Once you feel that you are truly in sync with another person, everything clicks into place and you recognize true love. There are no doubts. You don’t want to imagine a future without that person in it. It’s just like when the Holy Spirit enters your heart. Your world is changed. But unlike the saving grace of the Holy Spirit, which is locked in forever, with human love, we have to lock it in. That’s what our marriage vows are for.
We say them. And we mean them when we say them. But we are not God. We are quick to anger and quick to speak. We are selfish and spoiled. We forget so easily. Marriages that last involve two human, fallible people that choose each other every day.

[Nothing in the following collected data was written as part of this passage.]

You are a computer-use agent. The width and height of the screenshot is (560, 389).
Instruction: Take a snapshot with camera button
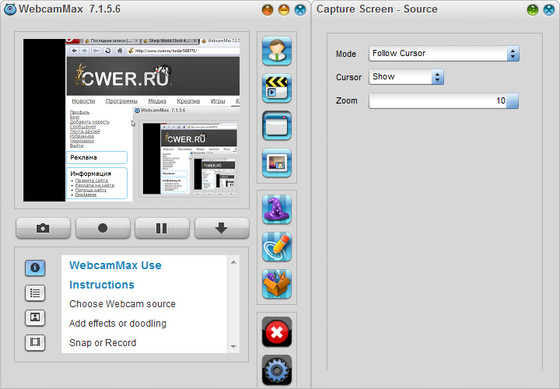(x=43, y=228)
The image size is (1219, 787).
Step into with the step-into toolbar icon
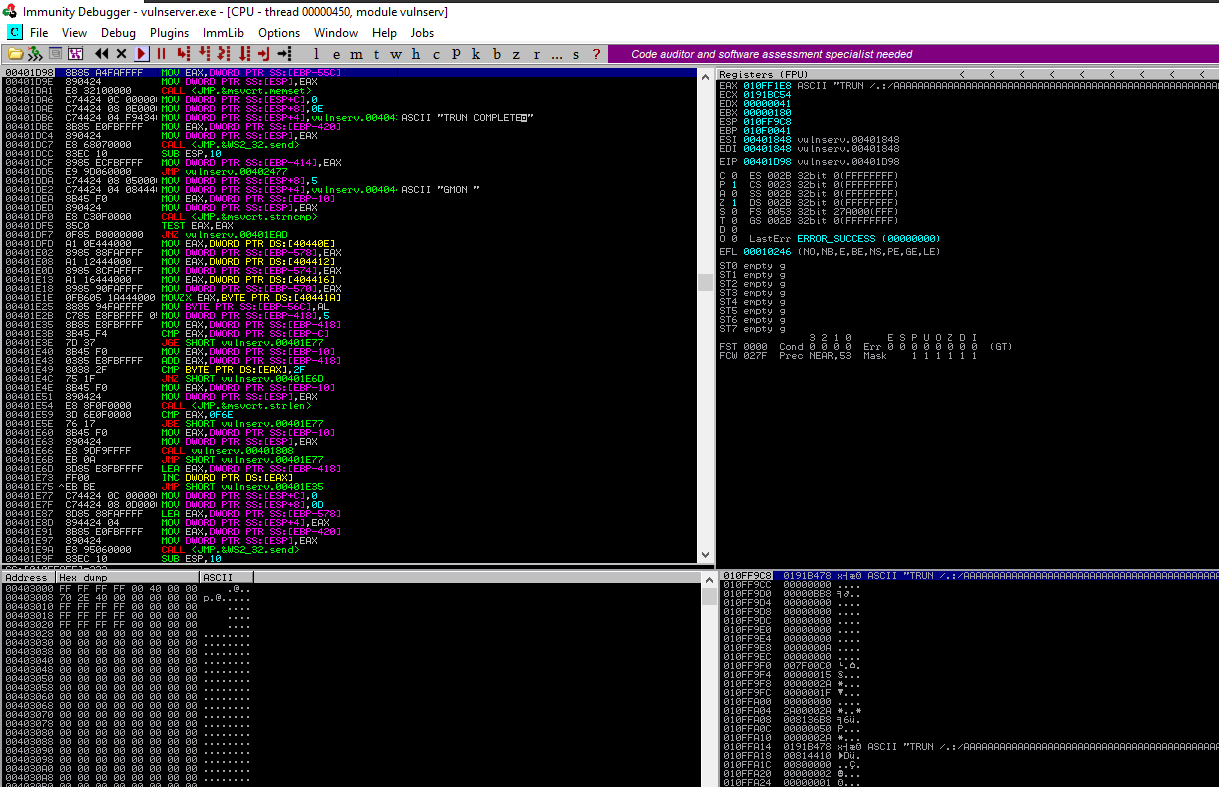click(186, 54)
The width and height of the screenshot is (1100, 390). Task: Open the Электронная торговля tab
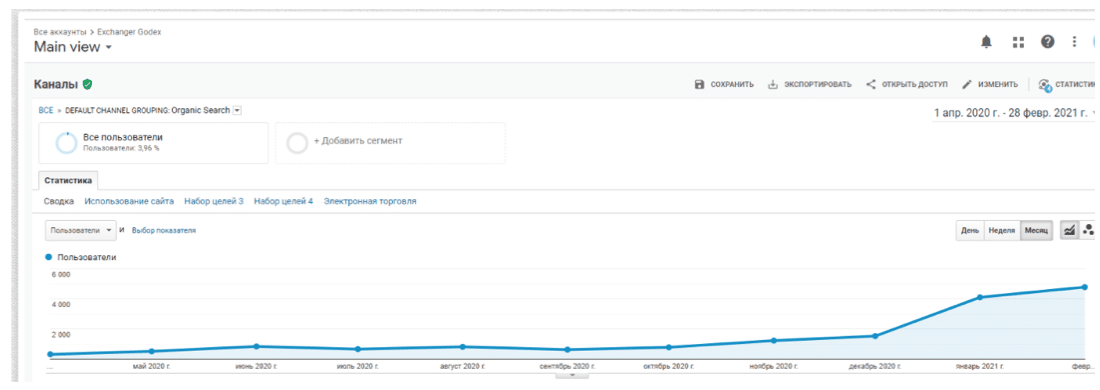(370, 201)
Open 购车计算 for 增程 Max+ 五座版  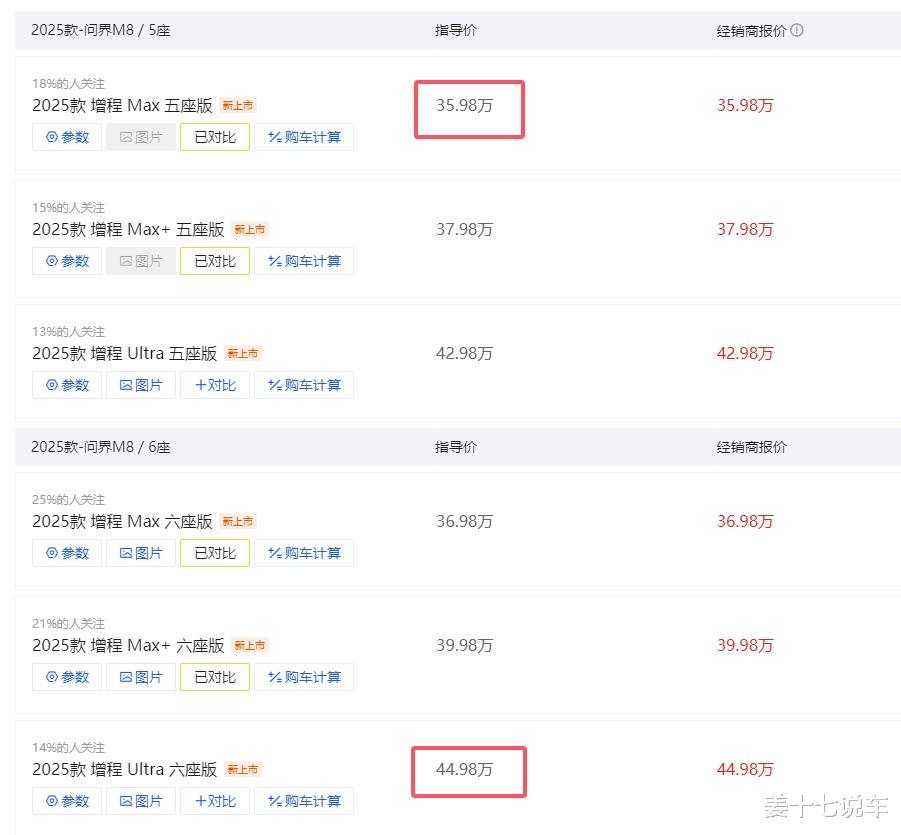tap(304, 261)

Song of Songs is a collection of love poems. It gets pretty hot up in there. It’s a celebration of sexual love inside the confines of marriage. It alludes to marriage being the strongest force in the human experience and sex as a gift from God only to be enjoyed within that strong of a commitment. A repeated refrain (2:7, 3:5, 8:4) warns against sexual activity until you’ve made that commitment.
The point is that physical love is a gift of God for us to experience another dimension of satisfaction in our marriage. And our marriage relationship is representative of the beautiful, perfect, unselfish, unspoiled relationship we (Christians) will have with Christ when He returns. It’s just a taste. All our human minds can comprehend.
Truly, that will be the most satisfying relationship we will ever know.
My sweet husband knows me as fully as anyone on this Earth can. He loves me enough to see past all my flaws to who I really am—the one who chooses him too, regardless of his flaws. Each day. Until death parts us.
When and if you are blessed to find that kind of love, sing the Song of Songs in joy until the Lord of Lords comes to make you complete in Him.